Reproduce every line of the following data verbatim, without any changes.

Items from a data source
┄┄┄┄┄┄

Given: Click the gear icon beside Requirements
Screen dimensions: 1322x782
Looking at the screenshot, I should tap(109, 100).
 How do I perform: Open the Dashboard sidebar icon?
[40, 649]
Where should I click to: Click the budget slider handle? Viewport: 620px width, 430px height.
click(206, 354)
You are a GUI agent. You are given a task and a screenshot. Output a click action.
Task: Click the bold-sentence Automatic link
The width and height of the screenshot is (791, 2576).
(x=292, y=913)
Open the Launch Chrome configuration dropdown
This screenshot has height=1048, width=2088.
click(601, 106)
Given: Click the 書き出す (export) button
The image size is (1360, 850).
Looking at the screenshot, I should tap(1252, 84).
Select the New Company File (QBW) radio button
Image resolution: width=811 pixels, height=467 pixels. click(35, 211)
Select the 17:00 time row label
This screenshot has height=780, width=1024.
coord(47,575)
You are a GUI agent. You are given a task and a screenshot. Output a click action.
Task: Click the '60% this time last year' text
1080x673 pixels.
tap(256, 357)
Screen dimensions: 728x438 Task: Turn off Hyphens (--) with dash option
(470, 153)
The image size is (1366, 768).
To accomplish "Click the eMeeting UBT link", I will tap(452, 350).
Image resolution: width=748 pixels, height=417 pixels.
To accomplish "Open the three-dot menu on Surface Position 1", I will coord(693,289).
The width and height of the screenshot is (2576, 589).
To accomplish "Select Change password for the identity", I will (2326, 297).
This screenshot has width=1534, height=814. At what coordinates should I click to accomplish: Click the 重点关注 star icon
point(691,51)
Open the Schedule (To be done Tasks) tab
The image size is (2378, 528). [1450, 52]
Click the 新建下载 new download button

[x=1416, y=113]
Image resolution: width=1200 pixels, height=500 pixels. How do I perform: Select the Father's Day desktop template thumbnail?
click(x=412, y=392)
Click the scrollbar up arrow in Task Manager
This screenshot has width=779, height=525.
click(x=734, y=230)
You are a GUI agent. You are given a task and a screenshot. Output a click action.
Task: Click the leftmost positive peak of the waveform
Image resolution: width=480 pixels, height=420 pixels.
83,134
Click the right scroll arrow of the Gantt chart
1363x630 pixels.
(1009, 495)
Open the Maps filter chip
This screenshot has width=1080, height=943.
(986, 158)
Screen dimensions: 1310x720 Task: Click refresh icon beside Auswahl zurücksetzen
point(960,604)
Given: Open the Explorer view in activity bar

┄┄┄┄┄┄

• Response below
Given: Click the gear icon beside Requirements
Screen dimensions: 1322x782
Looking at the screenshot, I should tap(109, 100).
 How do I perform: Open the Dashboard sidebar icon?
[40, 649]
Where should I click to: Click the budget slider handle? Viewport: 620px width, 430px height.
click(206, 354)
You are a GUI agent. You are given a task and a screenshot. Output a click action.
Task: Click the bold-sentence Automatic link
The width and height of the screenshot is (791, 2576).
(x=292, y=913)
Open the Launch Chrome configuration dropdown
This screenshot has height=1048, width=2088.
click(601, 106)
Given: Click the 書き出す (export) button
The image size is (1360, 850).
Looking at the screenshot, I should tap(1252, 84).
Select the New Company File (QBW) radio button
Image resolution: width=811 pixels, height=467 pixels. click(35, 211)
Select the 17:00 time row label
This screenshot has height=780, width=1024.
coord(47,575)
You are a GUI agent. You are given a task and a screenshot. Output a click action.
Task: Click the '60% this time last year' text
1080x673 pixels.
tap(256, 357)
Screen dimensions: 728x438 Task: Turn off Hyphens (--) with dash option
(470, 153)
The image size is (1366, 768).
To accomplish "Click the eMeeting UBT link", I will tap(452, 350).
Image resolution: width=748 pixels, height=417 pixels.
To accomplish "Open the three-dot menu on Surface Position 1", I will coord(693,289).
The width and height of the screenshot is (2576, 589).
To accomplish "Select Change password for the identity", I will (2326, 297).
This screenshot has width=1534, height=814. At what coordinates should I click to accomplish: Click the 重点关注 star icon
point(691,51)
Open the Schedule (To be done Tasks) tab
The image size is (2378, 528). [1450, 52]
Click the 新建下载 new download button

[x=1416, y=113]
Image resolution: width=1200 pixels, height=500 pixels. How do I perform: Select the Father's Day desktop template thumbnail?
click(x=412, y=392)
Click the scrollbar up arrow in Task Manager
This screenshot has width=779, height=525.
click(x=734, y=230)
You are a GUI agent. You are given a task and a screenshot. Output a click action.
Task: Click the leftmost positive peak of the waveform
Image resolution: width=480 pixels, height=420 pixels.
83,134
Click the right scroll arrow of the Gantt chart
1363x630 pixels.
(1009, 495)
Open the Maps filter chip
This screenshot has width=1080, height=943.
(986, 158)
Screen dimensions: 1310x720 Task: Click refresh icon beside Auswahl zurücksetzen
point(960,604)
Given: Open the Explorer view in activity bar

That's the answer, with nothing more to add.